▶ **Your assignment**:
How many lines in these records hold the string "computer"? Reply with the number alone.

▶ **Collected data entries**:
# # # #
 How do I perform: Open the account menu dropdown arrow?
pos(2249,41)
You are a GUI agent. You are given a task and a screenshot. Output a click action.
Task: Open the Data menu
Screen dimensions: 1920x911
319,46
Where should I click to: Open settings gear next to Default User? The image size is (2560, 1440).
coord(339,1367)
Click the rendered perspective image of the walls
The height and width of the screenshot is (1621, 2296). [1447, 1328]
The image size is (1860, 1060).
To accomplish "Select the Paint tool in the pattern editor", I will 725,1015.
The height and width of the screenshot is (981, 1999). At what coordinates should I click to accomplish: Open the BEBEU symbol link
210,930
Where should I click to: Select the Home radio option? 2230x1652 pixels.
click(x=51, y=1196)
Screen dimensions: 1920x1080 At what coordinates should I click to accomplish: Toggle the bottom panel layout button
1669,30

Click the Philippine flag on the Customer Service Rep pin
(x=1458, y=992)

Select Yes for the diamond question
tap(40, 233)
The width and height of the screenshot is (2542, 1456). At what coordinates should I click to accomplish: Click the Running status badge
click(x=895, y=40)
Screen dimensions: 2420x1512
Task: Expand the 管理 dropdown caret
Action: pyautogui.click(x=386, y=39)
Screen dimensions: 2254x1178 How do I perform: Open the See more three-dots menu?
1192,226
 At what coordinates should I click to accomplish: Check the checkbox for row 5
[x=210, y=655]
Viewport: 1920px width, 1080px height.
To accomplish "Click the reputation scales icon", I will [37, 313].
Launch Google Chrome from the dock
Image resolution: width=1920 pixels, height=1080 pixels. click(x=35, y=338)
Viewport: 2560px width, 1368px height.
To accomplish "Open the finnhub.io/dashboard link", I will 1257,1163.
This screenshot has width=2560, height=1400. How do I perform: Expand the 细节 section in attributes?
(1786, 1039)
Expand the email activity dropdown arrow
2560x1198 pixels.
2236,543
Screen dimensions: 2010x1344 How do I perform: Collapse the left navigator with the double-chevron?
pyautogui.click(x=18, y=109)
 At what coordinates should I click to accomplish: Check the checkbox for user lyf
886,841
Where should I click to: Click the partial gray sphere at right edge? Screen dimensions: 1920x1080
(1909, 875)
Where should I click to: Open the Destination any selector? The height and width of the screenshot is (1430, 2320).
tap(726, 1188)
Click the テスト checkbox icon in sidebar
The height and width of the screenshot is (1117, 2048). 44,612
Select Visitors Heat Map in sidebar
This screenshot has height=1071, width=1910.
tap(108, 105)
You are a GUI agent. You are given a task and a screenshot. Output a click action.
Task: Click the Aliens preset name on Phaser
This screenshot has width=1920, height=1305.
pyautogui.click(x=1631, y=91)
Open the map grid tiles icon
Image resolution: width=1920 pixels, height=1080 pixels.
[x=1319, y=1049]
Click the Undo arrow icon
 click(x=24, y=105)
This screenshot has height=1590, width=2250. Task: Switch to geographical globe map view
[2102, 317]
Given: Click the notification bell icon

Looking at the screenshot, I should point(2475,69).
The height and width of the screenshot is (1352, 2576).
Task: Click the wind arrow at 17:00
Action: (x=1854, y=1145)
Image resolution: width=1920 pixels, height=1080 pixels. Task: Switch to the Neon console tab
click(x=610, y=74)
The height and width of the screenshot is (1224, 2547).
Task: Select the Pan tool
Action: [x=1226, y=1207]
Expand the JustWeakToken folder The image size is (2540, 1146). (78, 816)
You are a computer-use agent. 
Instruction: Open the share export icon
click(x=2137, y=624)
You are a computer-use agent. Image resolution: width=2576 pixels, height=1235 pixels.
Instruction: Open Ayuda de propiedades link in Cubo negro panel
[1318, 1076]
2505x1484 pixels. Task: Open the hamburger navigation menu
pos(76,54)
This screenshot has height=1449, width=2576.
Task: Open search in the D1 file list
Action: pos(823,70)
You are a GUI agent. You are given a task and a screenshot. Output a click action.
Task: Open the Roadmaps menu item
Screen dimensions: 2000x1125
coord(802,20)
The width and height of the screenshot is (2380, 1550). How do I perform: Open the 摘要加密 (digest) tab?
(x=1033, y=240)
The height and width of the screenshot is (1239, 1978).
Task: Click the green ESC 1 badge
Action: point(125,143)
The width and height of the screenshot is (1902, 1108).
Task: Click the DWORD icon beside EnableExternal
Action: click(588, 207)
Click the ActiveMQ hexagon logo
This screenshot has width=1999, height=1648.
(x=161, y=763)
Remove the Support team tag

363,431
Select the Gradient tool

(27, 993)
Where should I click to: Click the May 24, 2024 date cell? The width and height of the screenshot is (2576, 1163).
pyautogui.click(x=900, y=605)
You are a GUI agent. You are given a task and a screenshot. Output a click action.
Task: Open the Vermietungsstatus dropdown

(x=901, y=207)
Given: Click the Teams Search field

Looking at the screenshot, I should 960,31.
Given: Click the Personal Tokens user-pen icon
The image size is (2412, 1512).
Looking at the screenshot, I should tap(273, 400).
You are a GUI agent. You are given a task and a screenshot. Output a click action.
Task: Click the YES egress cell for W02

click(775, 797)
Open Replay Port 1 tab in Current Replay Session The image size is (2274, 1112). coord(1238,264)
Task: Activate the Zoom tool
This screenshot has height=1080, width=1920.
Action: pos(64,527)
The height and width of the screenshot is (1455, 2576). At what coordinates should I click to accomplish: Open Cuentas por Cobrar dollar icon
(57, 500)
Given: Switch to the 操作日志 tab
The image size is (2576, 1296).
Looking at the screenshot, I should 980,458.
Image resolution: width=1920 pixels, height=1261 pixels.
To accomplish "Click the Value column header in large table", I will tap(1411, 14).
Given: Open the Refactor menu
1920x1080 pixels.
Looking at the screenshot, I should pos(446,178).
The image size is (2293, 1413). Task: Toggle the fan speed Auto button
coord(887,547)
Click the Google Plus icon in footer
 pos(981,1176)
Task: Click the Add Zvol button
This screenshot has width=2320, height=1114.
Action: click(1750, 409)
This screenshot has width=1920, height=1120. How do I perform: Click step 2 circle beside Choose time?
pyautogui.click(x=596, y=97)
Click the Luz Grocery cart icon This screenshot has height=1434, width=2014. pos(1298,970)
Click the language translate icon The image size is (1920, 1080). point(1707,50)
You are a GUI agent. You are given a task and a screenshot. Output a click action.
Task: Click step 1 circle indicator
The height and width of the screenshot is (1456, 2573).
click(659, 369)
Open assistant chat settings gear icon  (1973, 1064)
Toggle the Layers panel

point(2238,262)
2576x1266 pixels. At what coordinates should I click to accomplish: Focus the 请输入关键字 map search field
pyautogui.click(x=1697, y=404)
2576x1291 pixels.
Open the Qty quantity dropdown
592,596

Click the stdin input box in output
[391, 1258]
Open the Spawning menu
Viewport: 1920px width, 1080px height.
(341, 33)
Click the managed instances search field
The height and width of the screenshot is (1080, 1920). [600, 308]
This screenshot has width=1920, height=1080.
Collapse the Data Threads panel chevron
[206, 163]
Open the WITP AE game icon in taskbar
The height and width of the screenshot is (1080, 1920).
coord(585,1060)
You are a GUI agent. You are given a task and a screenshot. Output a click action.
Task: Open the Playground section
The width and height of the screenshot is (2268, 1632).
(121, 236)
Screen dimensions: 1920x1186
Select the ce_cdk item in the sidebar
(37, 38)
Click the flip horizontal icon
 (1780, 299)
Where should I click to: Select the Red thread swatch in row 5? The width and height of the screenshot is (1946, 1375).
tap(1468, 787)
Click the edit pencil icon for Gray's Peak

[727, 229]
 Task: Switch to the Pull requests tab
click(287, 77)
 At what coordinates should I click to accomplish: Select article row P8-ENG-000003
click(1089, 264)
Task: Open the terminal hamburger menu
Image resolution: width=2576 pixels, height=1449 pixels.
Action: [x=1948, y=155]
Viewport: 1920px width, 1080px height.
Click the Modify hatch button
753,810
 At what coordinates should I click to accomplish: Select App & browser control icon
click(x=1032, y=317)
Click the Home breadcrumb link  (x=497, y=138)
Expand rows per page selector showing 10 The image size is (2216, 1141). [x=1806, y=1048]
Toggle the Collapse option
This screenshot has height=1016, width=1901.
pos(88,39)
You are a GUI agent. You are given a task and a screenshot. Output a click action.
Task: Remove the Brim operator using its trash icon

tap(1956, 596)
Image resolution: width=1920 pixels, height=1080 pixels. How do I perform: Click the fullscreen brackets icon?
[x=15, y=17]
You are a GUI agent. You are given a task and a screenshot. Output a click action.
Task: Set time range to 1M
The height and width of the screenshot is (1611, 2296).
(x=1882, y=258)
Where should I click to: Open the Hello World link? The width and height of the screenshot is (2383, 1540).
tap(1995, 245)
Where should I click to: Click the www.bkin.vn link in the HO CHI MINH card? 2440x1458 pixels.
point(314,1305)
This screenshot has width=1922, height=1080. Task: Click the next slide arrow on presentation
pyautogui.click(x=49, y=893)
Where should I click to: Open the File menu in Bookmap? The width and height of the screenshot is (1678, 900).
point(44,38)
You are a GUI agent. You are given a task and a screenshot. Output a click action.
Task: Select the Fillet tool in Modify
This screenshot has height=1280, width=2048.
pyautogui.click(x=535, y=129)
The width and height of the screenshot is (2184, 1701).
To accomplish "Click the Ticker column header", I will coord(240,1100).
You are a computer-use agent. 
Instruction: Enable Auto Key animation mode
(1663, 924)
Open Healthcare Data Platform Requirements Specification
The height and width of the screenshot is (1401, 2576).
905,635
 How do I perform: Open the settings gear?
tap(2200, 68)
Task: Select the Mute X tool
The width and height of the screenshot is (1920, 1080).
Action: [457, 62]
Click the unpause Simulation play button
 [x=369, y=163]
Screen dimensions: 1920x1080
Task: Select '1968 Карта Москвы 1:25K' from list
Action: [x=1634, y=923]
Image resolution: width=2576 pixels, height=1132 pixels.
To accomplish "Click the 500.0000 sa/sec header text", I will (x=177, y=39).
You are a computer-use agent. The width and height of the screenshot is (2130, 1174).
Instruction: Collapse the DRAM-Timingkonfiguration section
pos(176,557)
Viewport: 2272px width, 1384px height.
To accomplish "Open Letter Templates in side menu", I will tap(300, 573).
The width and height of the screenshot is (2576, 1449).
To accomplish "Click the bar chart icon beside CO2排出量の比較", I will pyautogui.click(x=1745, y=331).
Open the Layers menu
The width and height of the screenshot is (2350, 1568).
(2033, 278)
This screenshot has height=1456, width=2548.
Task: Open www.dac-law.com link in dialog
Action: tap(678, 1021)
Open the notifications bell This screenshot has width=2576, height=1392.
# # # #
▶ **Answer box**:
4